Initially we were cool to the idea of using steam. We reasoned that it would be more efficient to evaporate moisture with a direct fired rotary drum dryer. However a California research firm, Altex Technologies, brought to our attention that steam addition in a press will drive out liquid water, whereas a drum dryer removes the moisture in the form of water vapor.

The difference is very important: by pressing out liquid water, there is a savings of about 1,000 BTU’s per pound of water. This is because the drum dryer requires this energy to convert the water from the liquid to vapor state.

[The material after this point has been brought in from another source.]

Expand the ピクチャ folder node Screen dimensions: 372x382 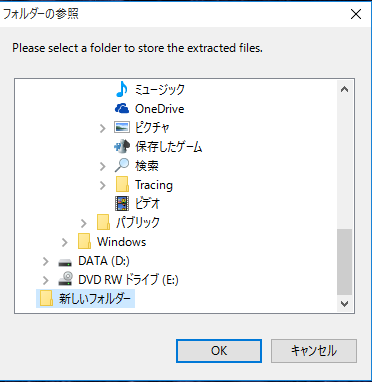[x=103, y=128]
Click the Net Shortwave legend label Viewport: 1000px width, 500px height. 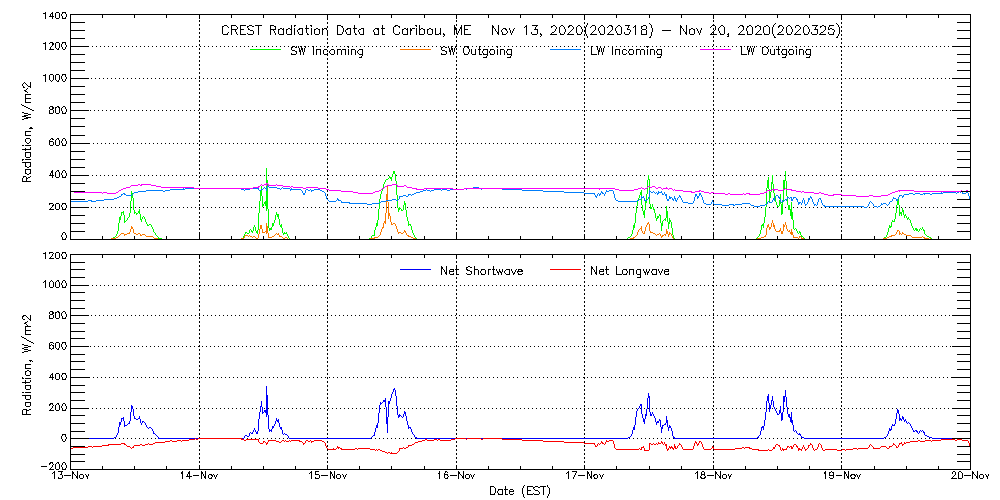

To prove the concept, a basic test was conducted. Drums of peel were brought to the Tampa works from two local feedmills. This peel had been reacted with lime and single pressed. The peel was collected at the inlets to rotary drum dryers. The samples from both feedmills had a respectable 18º Brix. However the moisture contents of both samples were high, 71% to 73%, because of special conditions existing when the peel was collected.

This cake was second pressed in a laboratory screw press in Tampa. Probably because of a delay of a few hours that occurred after the samples were collected, the resulting press cake was reduced (consistently) to about 59% moisture. Part of this moisture reduction was due to using the press electrical drive to heat the peel: cake temperature increased by 10° F to 15° F while passing though the press.

Addition of steam, at various flow rates and at pressures up to 45 psi, significantly improved the press cake moisture that could be achieved. Final moisture contents of 55% to 57% resulted. In the process the temperature of the discharge cake and liquor was increased to about 160° F.

Most importantly, the extra moisture separated by the screw press came out as a liquid, not as vapor. Therefore the old steam injection technology appears worthy of further investigation. We hope to participate in full scale testing during the next citrus season.